**SUPPLIED ENTRIES:**
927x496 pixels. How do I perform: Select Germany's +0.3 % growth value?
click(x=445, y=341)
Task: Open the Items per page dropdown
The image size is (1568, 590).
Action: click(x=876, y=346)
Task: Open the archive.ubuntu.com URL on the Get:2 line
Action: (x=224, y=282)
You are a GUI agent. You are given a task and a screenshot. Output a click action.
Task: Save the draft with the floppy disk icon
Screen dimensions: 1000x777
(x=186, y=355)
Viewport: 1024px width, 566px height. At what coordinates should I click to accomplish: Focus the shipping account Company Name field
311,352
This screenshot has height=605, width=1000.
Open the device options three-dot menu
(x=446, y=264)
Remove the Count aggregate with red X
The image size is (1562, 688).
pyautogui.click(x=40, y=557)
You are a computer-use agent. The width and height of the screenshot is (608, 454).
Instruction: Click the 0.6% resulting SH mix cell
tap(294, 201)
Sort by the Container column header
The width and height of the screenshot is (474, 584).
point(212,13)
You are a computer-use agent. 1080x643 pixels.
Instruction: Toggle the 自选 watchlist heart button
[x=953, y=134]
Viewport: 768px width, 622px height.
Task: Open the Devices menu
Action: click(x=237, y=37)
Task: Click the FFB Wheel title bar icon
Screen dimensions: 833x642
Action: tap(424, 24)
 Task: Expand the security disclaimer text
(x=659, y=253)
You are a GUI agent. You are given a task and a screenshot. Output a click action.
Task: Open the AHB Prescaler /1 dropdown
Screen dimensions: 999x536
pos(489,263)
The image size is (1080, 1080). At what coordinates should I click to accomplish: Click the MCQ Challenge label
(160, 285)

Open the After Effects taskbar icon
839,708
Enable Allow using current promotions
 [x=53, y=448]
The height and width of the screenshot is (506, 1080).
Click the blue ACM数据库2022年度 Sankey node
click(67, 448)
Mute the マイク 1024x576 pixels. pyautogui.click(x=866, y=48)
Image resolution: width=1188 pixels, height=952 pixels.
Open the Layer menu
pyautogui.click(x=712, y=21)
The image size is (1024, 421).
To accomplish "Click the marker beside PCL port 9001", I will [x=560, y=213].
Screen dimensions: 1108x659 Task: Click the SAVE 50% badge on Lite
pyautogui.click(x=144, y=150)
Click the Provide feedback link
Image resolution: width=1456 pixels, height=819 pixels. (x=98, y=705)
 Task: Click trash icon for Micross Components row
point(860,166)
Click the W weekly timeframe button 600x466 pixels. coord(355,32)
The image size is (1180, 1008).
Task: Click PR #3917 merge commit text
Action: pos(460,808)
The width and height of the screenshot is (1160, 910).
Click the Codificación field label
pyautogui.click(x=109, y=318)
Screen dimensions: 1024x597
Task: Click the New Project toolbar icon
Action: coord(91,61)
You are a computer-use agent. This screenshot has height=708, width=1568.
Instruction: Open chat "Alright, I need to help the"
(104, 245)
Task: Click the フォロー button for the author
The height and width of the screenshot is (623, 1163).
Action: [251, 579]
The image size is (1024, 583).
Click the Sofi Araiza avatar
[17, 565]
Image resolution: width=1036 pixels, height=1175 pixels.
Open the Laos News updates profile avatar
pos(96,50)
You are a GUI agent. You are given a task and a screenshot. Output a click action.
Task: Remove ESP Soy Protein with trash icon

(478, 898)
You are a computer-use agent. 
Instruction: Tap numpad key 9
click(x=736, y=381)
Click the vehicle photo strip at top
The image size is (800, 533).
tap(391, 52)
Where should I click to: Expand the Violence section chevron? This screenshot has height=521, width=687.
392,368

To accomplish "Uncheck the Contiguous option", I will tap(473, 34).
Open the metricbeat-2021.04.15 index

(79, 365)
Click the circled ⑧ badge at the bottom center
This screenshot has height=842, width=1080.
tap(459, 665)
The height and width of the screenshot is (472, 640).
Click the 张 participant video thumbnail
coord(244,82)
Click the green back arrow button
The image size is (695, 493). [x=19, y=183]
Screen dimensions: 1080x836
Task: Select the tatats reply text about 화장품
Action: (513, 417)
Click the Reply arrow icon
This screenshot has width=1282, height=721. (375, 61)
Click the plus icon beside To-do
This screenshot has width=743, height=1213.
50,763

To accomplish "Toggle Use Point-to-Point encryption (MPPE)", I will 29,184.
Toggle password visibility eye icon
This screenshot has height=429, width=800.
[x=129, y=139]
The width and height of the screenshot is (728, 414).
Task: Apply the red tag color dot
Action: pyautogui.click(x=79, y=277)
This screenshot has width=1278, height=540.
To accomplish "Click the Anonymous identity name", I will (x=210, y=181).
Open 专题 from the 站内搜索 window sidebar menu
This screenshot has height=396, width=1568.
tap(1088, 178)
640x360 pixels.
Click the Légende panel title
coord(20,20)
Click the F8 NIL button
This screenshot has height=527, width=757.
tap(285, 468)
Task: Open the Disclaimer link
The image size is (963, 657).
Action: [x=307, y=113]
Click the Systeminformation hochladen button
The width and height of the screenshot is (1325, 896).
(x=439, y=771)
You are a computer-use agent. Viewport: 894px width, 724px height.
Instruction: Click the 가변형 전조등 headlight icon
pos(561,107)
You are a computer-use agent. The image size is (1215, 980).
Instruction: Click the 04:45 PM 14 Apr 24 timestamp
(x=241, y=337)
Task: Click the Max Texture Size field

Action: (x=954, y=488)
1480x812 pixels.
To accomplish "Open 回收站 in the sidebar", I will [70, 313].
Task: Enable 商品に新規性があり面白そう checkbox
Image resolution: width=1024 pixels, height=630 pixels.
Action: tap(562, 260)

**WORK TO COMPLETE:**
Only the lines from the one bearing "This screenshot has width=1278, height=540." through the end of the entries above belong in the answer, each one exactly as given.

**EXERCISE SOLUTION:**
This screenshot has width=1278, height=540.
To accomplish "Click the Anonymous identity name", I will (x=210, y=181).
Open 专题 from the 站内搜索 window sidebar menu
This screenshot has height=396, width=1568.
tap(1088, 178)
640x360 pixels.
Click the Légende panel title
coord(20,20)
Click the F8 NIL button
This screenshot has height=527, width=757.
tap(285, 468)
Task: Open the Disclaimer link
The image size is (963, 657).
Action: [x=307, y=113]
Click the Systeminformation hochladen button
The width and height of the screenshot is (1325, 896).
(x=439, y=771)
You are a computer-use agent. Viewport: 894px width, 724px height.
Instruction: Click the 가변형 전조등 headlight icon
pos(561,107)
You are a computer-use agent. The image size is (1215, 980).
Instruction: Click the 04:45 PM 14 Apr 24 timestamp
(x=241, y=337)
Task: Click the Max Texture Size field

Action: (x=954, y=488)
1480x812 pixels.
To accomplish "Open 回收站 in the sidebar", I will [70, 313].
Task: Enable 商品に新規性があり面白そう checkbox
Image resolution: width=1024 pixels, height=630 pixels.
Action: tap(562, 260)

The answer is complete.